-- Textauszug --
━━━

# Angelsachen desinfizieren



## Alijunior™ (21. Juli 2004)

Hallo
ich habe gerade gelesen dass es notwenidig ist das Angelzeug für süßwasserseen zu desinfizieren! wo macht man das und muss die reinignung bescheinigt sein??


----------



## Brummel (21. Juli 2004)

*AW: Angelsachen desinfizieren*

;+ 

ist das erste Mal, daß ich was davon höre. Wo hast Du denn die Information her? Würde mich brennend interessieren.

Gruß Brummel


----------



## Cloud (21. Juli 2004)

*AW: Angelsachen desinfizieren*

Hab ich auch noch nie was von gehört !?!?
wo hastn das her?
ist mir neu


----------



## Killerwels (21. Juli 2004)

*AW: Angelsachen desinfizieren*

Quelle???


----------



## sebastian (21. Juli 2004)

*AW: Angelsachen desinfizieren*

waaaaaaaaaaaaaaaaaaaaaaaaaaaaassssssssssssssssssssssss ??
das hör ich aber zum ersten Mal


----------



## marioschreiber (21. Juli 2004)

*AW: Angelsachen desinfizieren*

Das kenne ich nur von Lachsflüssen in Skandinavien !
Damit soll u.a. die verbreitung der Lachslaus verhindert werden.
Wenn ich mich recht erinnere kann man das vom Vererinär machen und bescheinigen lassen.
Wenn man dann in verschiedenen Flüssen angeln will, dann muss die Prozedur wiederholt werden.
Genauer weis ich es aber auch nicht.


----------



## sebastian (21. Juli 2004)

*AW: Angelsachen desinfizieren*

Da würd ich das mit dem angeln sein lassen wenn ich vor jeder tour einen spezi meine angel desinfizieren lassen müsste


----------



## Alijunior™ (22. Juli 2004)

*AW: Angelsachen desinfizieren*

weiss leider nicht mher wo ich das gelesen habe! aber wollte des noch wissen bevor wir hoch fahren ;9 das ist in ca 27h der fall


----------



## Brummel (22. Juli 2004)

━━━

-- Datensätze --
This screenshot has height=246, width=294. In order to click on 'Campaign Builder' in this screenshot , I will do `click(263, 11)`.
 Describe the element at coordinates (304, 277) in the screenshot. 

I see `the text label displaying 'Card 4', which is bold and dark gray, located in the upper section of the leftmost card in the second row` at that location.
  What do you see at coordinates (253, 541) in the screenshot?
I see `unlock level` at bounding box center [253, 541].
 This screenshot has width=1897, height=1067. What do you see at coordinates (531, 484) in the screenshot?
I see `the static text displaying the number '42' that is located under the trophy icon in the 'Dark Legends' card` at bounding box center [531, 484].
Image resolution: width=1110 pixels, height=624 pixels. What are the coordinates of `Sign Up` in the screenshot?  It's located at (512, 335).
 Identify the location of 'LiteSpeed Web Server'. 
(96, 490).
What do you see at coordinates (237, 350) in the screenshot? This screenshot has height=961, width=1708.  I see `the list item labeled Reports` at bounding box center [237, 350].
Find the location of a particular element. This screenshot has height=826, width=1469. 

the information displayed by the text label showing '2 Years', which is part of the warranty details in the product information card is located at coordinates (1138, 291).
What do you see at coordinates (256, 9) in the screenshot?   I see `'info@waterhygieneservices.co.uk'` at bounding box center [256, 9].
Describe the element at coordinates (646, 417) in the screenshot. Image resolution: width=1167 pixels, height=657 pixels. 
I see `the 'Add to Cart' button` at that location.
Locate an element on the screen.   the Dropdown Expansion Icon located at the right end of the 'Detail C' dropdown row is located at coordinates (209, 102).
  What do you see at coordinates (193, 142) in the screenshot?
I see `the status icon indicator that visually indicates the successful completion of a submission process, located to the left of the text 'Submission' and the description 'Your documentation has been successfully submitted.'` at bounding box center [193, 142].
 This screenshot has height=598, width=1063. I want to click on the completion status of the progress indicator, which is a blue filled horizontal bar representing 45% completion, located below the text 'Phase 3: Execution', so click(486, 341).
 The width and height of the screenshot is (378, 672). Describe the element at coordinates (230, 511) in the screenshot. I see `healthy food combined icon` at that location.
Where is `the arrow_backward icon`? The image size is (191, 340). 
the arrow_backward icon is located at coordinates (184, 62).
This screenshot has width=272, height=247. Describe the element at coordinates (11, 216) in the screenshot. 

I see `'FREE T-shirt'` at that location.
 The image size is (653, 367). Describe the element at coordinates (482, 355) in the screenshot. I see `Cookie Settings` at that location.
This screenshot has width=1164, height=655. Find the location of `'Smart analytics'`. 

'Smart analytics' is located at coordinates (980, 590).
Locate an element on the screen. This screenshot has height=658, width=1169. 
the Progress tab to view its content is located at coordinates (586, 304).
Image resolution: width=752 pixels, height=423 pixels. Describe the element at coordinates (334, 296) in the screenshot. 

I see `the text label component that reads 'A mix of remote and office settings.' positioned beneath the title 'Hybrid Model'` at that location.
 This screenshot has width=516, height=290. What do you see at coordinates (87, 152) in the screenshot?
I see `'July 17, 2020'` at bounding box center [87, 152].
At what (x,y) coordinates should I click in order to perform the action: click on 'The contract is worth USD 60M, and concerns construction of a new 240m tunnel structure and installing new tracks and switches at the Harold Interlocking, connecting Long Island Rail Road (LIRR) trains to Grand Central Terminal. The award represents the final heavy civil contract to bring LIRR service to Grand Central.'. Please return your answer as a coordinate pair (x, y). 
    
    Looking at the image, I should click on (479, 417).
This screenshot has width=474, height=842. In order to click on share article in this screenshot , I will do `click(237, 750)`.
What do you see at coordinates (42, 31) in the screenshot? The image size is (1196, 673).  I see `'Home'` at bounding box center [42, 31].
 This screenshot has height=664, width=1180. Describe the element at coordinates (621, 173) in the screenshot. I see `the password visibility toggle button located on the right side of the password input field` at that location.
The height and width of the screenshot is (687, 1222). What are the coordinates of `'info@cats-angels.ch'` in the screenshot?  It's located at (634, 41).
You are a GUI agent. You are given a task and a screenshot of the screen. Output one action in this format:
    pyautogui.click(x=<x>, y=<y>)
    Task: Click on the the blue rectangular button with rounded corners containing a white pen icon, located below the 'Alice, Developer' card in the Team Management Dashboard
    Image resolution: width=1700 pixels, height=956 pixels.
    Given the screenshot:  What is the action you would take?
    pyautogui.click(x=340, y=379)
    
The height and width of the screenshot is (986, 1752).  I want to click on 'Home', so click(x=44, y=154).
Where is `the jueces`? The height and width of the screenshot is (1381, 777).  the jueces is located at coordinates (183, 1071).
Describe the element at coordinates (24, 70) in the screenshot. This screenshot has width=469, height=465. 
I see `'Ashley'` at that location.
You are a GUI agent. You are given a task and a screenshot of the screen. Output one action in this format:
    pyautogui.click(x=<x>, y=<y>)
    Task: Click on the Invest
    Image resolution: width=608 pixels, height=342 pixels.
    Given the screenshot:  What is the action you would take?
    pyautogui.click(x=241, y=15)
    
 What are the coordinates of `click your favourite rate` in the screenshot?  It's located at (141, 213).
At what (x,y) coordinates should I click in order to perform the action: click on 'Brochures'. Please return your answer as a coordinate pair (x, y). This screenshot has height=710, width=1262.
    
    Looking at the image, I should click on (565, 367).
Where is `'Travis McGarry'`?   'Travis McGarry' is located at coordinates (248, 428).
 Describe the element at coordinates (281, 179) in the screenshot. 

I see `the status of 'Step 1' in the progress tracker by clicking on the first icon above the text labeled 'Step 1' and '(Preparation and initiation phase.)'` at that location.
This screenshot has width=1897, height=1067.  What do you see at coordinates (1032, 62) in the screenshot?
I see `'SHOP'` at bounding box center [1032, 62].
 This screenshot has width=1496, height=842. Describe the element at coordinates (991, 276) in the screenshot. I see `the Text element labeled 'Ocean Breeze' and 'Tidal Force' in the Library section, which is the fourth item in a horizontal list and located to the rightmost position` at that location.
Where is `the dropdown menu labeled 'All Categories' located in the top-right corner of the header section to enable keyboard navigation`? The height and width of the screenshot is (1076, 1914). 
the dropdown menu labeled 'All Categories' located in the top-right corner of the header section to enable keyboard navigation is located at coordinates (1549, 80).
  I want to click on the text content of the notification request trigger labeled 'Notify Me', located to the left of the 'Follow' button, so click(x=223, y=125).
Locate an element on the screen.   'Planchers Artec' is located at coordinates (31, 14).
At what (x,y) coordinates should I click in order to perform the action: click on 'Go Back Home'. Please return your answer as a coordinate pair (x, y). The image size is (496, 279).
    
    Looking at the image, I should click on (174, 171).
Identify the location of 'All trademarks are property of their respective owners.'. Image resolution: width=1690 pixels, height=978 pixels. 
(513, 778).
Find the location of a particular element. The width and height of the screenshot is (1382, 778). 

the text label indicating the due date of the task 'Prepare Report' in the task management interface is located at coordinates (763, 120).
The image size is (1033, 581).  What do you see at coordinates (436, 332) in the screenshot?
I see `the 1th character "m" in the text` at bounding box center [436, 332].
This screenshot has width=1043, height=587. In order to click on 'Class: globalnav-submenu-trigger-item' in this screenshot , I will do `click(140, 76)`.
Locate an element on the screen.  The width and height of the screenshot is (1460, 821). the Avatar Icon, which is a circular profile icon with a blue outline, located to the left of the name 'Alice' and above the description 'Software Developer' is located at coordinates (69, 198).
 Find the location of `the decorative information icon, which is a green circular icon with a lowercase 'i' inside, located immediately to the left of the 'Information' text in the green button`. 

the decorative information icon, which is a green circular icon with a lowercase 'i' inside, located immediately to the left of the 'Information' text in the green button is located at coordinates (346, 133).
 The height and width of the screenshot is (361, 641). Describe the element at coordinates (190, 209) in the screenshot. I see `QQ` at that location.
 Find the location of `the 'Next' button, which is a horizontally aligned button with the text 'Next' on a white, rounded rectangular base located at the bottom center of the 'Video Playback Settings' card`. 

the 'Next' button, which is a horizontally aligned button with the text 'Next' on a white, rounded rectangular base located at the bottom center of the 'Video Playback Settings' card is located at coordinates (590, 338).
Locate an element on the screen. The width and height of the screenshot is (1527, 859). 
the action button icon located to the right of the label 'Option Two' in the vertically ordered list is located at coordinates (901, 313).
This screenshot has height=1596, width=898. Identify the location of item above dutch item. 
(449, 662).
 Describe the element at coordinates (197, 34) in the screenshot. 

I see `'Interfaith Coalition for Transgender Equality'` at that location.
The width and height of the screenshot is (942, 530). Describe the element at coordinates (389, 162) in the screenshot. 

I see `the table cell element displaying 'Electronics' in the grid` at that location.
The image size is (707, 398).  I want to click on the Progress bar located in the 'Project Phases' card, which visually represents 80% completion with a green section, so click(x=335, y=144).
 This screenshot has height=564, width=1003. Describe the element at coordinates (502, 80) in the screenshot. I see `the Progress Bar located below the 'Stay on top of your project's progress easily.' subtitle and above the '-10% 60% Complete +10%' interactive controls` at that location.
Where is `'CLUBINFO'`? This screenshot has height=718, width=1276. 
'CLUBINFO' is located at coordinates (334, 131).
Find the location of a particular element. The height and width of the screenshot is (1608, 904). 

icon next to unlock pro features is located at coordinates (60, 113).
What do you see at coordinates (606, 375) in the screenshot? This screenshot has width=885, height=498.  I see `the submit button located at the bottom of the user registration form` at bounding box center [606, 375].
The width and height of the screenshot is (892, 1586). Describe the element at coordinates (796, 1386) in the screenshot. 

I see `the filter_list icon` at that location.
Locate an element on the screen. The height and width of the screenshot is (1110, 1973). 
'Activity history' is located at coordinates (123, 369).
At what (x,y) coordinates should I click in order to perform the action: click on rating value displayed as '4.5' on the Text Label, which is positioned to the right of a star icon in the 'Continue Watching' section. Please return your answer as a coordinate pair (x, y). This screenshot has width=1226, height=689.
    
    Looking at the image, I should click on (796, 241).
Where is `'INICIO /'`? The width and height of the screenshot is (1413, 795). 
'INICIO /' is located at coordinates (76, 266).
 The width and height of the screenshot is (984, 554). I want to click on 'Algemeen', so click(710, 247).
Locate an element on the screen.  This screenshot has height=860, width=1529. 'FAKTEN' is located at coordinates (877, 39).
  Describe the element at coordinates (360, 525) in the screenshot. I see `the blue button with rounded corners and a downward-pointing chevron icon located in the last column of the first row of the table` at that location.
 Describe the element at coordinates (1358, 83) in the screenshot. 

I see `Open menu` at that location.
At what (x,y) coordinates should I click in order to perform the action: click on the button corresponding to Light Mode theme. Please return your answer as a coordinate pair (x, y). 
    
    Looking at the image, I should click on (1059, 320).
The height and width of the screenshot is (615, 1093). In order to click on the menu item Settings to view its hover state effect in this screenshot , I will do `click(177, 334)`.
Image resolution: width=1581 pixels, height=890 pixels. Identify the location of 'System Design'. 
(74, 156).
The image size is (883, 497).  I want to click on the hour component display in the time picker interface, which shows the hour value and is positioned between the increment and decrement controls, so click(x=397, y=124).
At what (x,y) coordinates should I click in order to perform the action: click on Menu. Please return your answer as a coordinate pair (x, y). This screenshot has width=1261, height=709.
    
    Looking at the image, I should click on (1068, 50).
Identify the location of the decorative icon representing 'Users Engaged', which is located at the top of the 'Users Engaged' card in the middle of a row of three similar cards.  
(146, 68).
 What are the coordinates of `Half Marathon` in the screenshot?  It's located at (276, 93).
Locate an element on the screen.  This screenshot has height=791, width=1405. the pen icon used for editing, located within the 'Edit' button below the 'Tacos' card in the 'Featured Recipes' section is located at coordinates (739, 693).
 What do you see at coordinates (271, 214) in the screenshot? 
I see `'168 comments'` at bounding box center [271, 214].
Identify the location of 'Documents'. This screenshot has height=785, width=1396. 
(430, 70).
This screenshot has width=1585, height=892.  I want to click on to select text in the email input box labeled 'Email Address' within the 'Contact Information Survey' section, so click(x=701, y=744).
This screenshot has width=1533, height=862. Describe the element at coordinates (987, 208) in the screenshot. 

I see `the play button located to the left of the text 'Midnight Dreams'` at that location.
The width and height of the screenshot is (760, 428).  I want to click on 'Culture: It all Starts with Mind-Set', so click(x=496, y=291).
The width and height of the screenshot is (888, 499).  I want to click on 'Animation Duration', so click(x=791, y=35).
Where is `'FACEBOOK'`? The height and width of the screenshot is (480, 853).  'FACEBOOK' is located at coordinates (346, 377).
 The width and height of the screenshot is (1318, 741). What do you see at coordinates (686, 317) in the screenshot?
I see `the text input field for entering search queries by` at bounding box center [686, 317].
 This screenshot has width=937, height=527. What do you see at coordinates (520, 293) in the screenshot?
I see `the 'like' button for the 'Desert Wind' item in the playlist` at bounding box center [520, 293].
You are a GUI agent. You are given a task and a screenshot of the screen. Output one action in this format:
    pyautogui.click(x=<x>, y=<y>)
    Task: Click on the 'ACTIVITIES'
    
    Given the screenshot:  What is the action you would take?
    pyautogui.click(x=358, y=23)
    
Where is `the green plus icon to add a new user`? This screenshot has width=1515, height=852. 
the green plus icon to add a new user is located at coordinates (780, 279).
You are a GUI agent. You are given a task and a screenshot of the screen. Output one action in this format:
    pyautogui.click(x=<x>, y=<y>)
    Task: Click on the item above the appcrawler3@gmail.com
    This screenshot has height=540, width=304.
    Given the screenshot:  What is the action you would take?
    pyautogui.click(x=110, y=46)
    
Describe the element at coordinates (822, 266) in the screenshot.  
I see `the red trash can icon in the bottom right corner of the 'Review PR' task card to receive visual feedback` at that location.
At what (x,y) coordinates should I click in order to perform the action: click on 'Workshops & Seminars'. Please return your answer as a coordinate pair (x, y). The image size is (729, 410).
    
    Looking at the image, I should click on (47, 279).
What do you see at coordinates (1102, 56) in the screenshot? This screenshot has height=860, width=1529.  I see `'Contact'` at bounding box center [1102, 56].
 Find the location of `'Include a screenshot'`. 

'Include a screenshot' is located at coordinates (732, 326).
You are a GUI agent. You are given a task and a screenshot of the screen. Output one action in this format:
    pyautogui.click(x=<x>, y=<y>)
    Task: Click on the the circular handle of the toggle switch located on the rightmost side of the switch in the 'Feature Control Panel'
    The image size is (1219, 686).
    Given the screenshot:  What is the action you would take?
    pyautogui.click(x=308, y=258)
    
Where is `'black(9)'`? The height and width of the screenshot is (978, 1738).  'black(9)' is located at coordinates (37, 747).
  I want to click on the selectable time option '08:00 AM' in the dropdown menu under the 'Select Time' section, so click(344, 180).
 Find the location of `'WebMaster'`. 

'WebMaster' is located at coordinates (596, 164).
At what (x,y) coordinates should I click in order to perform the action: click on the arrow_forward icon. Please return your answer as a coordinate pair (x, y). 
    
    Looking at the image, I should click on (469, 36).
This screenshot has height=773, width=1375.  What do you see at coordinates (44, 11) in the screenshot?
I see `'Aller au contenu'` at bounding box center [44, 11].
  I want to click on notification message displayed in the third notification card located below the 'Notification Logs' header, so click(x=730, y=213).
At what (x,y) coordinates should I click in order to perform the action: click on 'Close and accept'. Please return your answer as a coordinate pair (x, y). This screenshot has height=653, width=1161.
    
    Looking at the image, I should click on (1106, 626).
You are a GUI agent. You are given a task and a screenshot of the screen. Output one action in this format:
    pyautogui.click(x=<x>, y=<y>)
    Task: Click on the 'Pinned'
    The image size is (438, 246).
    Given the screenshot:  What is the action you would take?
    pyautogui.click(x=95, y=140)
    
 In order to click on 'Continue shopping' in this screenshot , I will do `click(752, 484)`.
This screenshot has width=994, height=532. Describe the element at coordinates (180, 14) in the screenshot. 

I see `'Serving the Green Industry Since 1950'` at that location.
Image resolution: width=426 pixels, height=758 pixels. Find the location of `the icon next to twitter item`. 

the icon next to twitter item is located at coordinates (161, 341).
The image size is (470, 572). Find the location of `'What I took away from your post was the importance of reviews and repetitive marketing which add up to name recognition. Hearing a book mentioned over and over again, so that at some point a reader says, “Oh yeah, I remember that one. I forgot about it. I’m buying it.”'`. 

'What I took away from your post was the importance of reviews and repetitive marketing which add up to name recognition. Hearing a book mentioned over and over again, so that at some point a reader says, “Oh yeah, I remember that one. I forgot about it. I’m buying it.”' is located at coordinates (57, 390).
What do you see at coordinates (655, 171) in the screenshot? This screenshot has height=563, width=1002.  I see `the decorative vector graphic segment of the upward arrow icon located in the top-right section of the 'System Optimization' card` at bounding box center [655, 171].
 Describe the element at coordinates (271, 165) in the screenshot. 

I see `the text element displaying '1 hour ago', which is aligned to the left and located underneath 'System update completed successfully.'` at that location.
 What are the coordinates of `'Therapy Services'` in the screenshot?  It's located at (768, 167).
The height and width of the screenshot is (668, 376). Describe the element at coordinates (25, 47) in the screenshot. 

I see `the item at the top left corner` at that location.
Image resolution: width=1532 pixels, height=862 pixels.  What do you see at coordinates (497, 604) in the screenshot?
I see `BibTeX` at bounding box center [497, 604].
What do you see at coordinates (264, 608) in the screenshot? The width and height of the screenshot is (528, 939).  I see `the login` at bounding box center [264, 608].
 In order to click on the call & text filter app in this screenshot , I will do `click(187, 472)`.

━━━

-- Arbeitsauftrag 1 --
Schreiben Sie aus dem Textauszug über das Desinfizieren von Angelzeug den Abschnitt von „Da würd ich“ bis einschließlich „Alijunior™ (22. Juli 2004)“ wortgetreu ab.
-- Arbeitsauftrag 2 --
Übertragen Sie aus den Datensätzen die Zeilen von der Zeile mit „coordinates (346, 377).“ bis einschließlich der Zeile mit „coordinates (732, 326).“ in eine nummerierte Liste und lassen Sie dabei Leerzeilen weg.
Der Textauszug und die Datensätze haben inhaltlich nichts miteinander zu tun.

-- Lösung 1 --
Da würd ich das mit dem angeln sein lassen wenn ich vor jeder tour einen spezi meine angel desinfizieren lassen müsste


----------



## Alijunior™ (22. Juli 2004)

-- Lösung 2 --
1. Where is `'FACEBOOK'`? The height and width of the screenshot is (480, 853).  'FACEBOOK' is located at coordinates (346, 377).
2.  The width and height of the screenshot is (1318, 741). What do you see at coordinates (686, 317) in the screenshot?
3. I see `the text input field for entering search queries by` at bounding box center [686, 317].
4.  This screenshot has width=937, height=527. What do you see at coordinates (520, 293) in the screenshot?
5. I see `the 'like' button for the 'Desert Wind' item in the playlist` at bounding box center [520, 293].
6. You are a GUI agent. You are given a task and a screenshot of the screen. Output one action in this format:
7.     pyautogui.click(x=<x>, y=<y>)
8.     Task: Click on the 'ACTIVITIES'
9.     Given the screenshot:  What is the action you would take?
10.     pyautogui.click(x=358, y=23)
11. Where is `the green plus icon to add a new user`? This screenshot has width=1515, height=852. 
12. the green plus icon to add a new user is located at coordinates (780, 279).
13. You are a GUI agent. You are given a task and a screenshot of the screen. Output one action in this format:
14.     pyautogui.click(x=<x>, y=<y>)
15.     Task: Click on the item above the appcrawler3@gmail.com
16.     This screenshot has height=540, width=304.
17.     Given the screenshot:  What is the action you would take?
18.     pyautogui.click(x=110, y=46)
19. Describe the element at coordinates (822, 266) in the screenshot.  
20. I see `the red trash can icon in the bottom right corner of the 'Review PR' task card to receive visual feedback` at that location.
21. At what (x,y) coordinates should I click in order to perform the action: click on 'Workshops & Seminars'. Please return your answer as a coordinate pair (x, y). The image size is (729, 410).
22.     Looking at the image, I should click on (47, 279).
23. What do you see at coordinates (1102, 56) in the screenshot? This screenshot has height=860, width=1529.  I see `'Contact'` at bounding box center [1102, 56].
24.  Find the location of `'Include a screenshot'`. 
25. 'Include a screenshot' is located at coordinates (732, 326).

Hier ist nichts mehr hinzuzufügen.